どう足掻こうと志荻は六条家に囚われている。家を出て、集落を出て一族との縁を断てばまた新たな道も開けてくるだろう。どうにもそれができないのは、双子の弟の存在があったから。
「しぃ君?」
薄紅の花弁に、濃紅の花弁が混ざる。
「――志荻が、ふたり?」
「――ぼくのしぃ君を返せ」
目を瞬かせたトーヤと、伊荻が腕を大きく振りかぶったのは同時だった。伊荻の手元、ぎらりと凶悪な煌きに脳は瞬時に体を動かした。
「いお君!」
振り翳された大振りの鉈に、トーヤを押しのけ前に出る。とっさの判断だ。伊荻は身体能力に特化している。才ある花鬼に比べれば劣ってしまうが、それでもただの人間にしてみれば大差なんてないに等しい。トーヤの頭部を的確に狙い定めた鉈はぶれることなく命中すれば脳髄を撒き散らし彼の人は絶命するだろう。
ザクリ、と。「しいくん?」呆然と伊荻が首を傾げた。真っ赤な血を垂らし、肩で呼吸をする最愛の双子。伊荻の脳が理解を拒否する。
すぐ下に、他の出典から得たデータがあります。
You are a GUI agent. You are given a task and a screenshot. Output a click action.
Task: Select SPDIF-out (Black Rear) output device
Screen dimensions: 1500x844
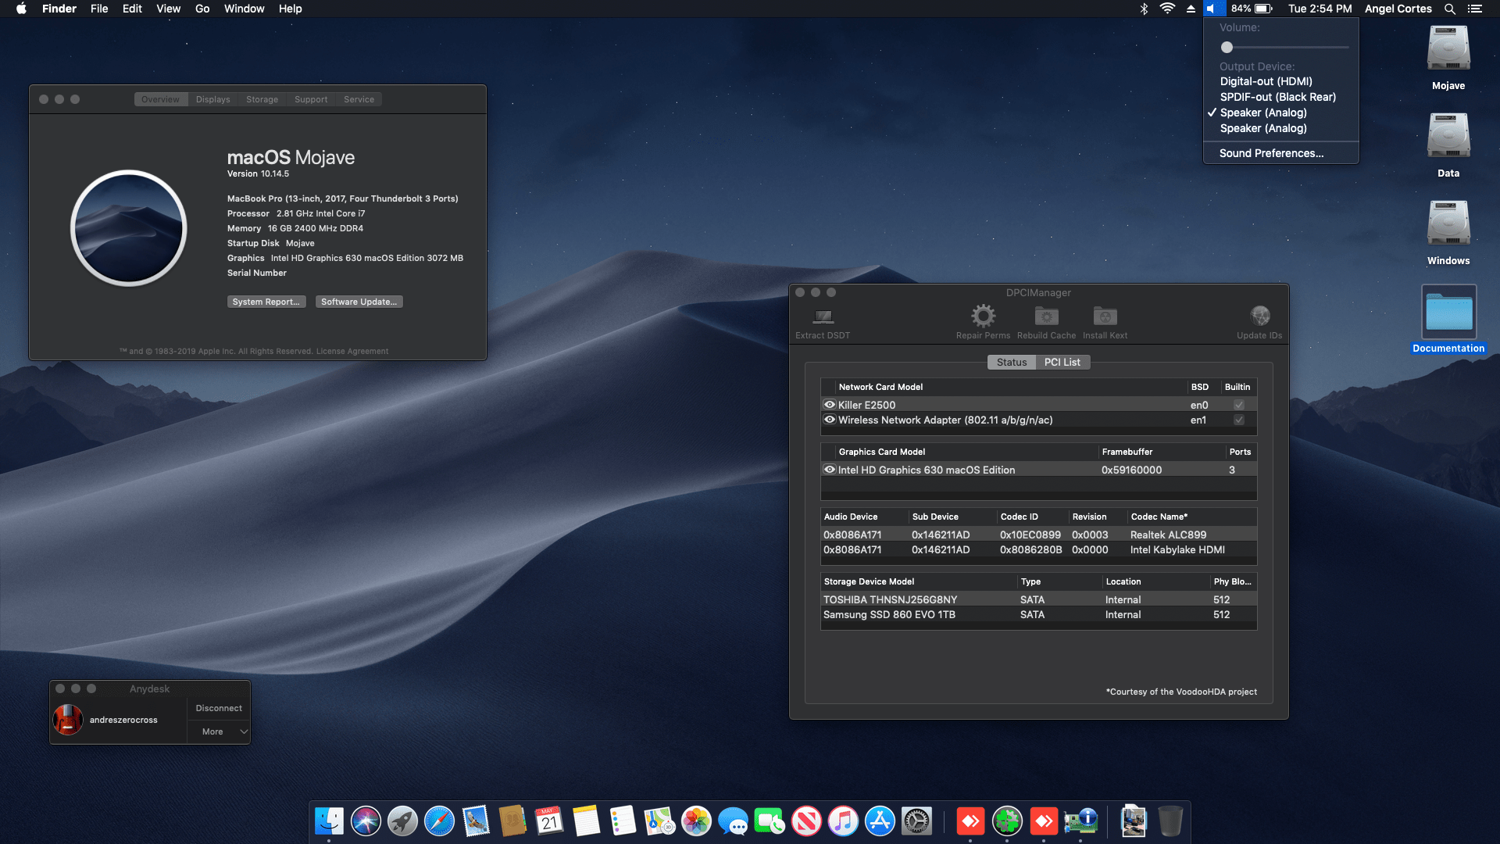pos(1277,97)
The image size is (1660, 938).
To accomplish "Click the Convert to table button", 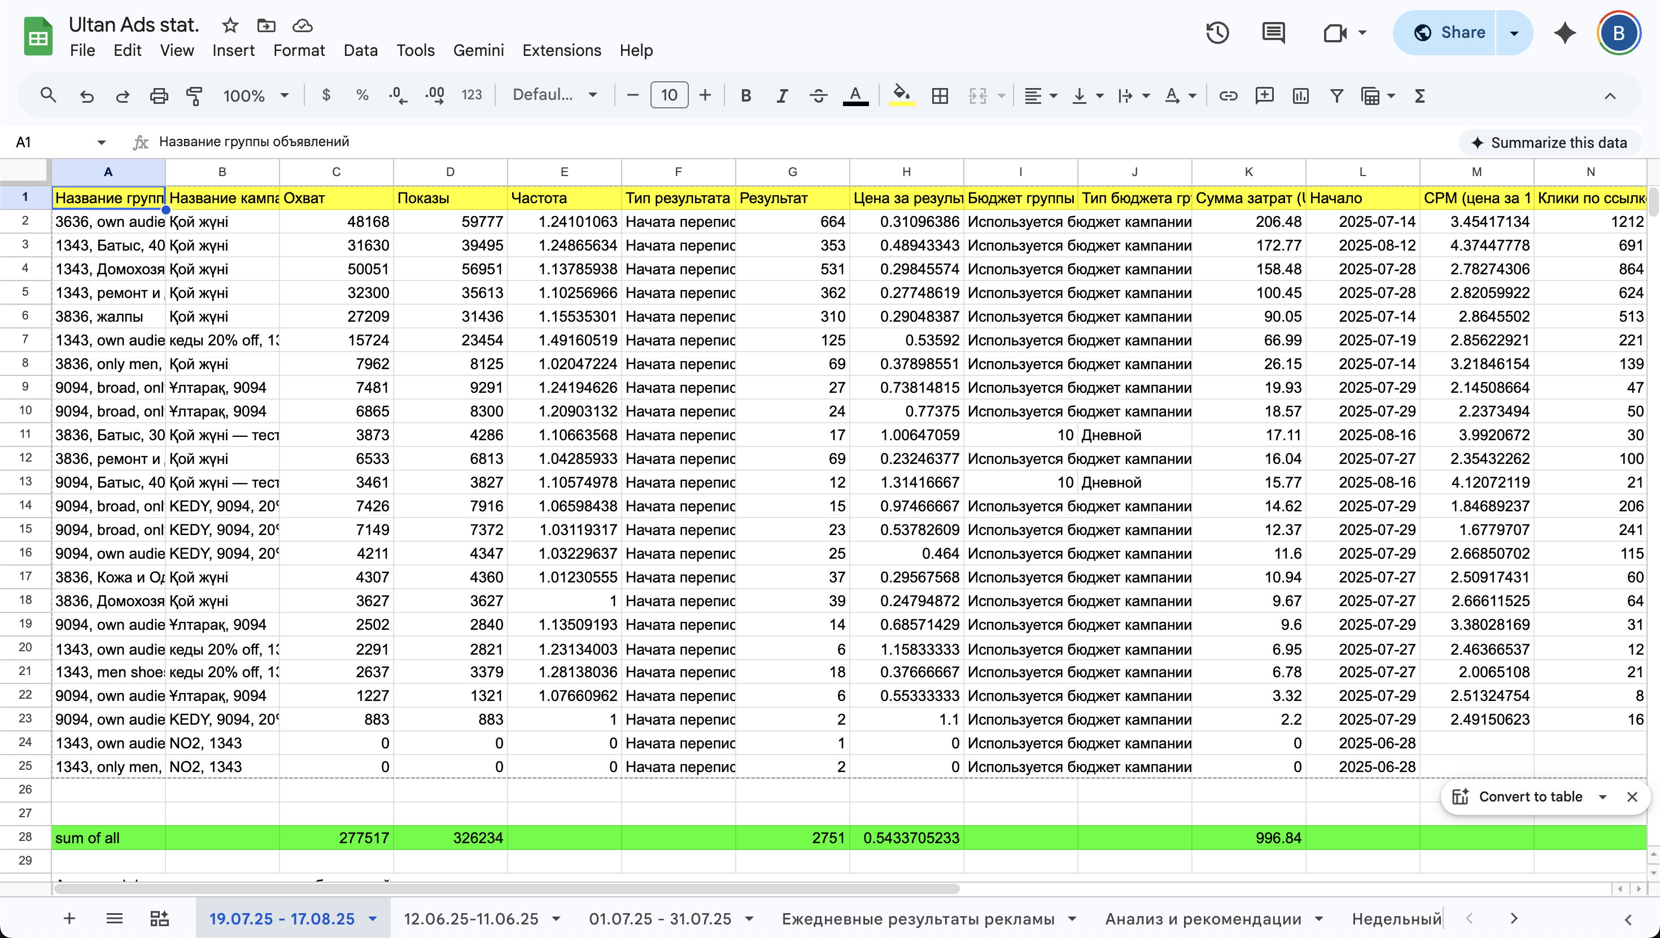I will tap(1530, 797).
鮮血が滴るのを他人事のように見ていれば、劈く叫びが響いた。
「しぃ君!」透明の瞳から大粒の涙を流し、握り締めていた鉈を放って志荻へと駆ける。言葉にならない音を発する弟を苦笑しながら抱きしめた。血が流れ続けるのも気にせず、抱きしめて、頭を撫でて、生きているよ、と弟が落ち着くのを待った。
「志荻っ、どうして僕をかばって」
「だっていお君の腕力でヤられたら、一発で死んじゃうもの。これくらいの怪我なら、一日もすれば治るから平気」
「平気ったって、」
「しぃくんっ!! ぼく以外と!! お話しないでよっ!!」
「あぁ、ごめんね、いお君」
双子の弟。ぽつり、と呟いたトーヤの表情は複雑だった。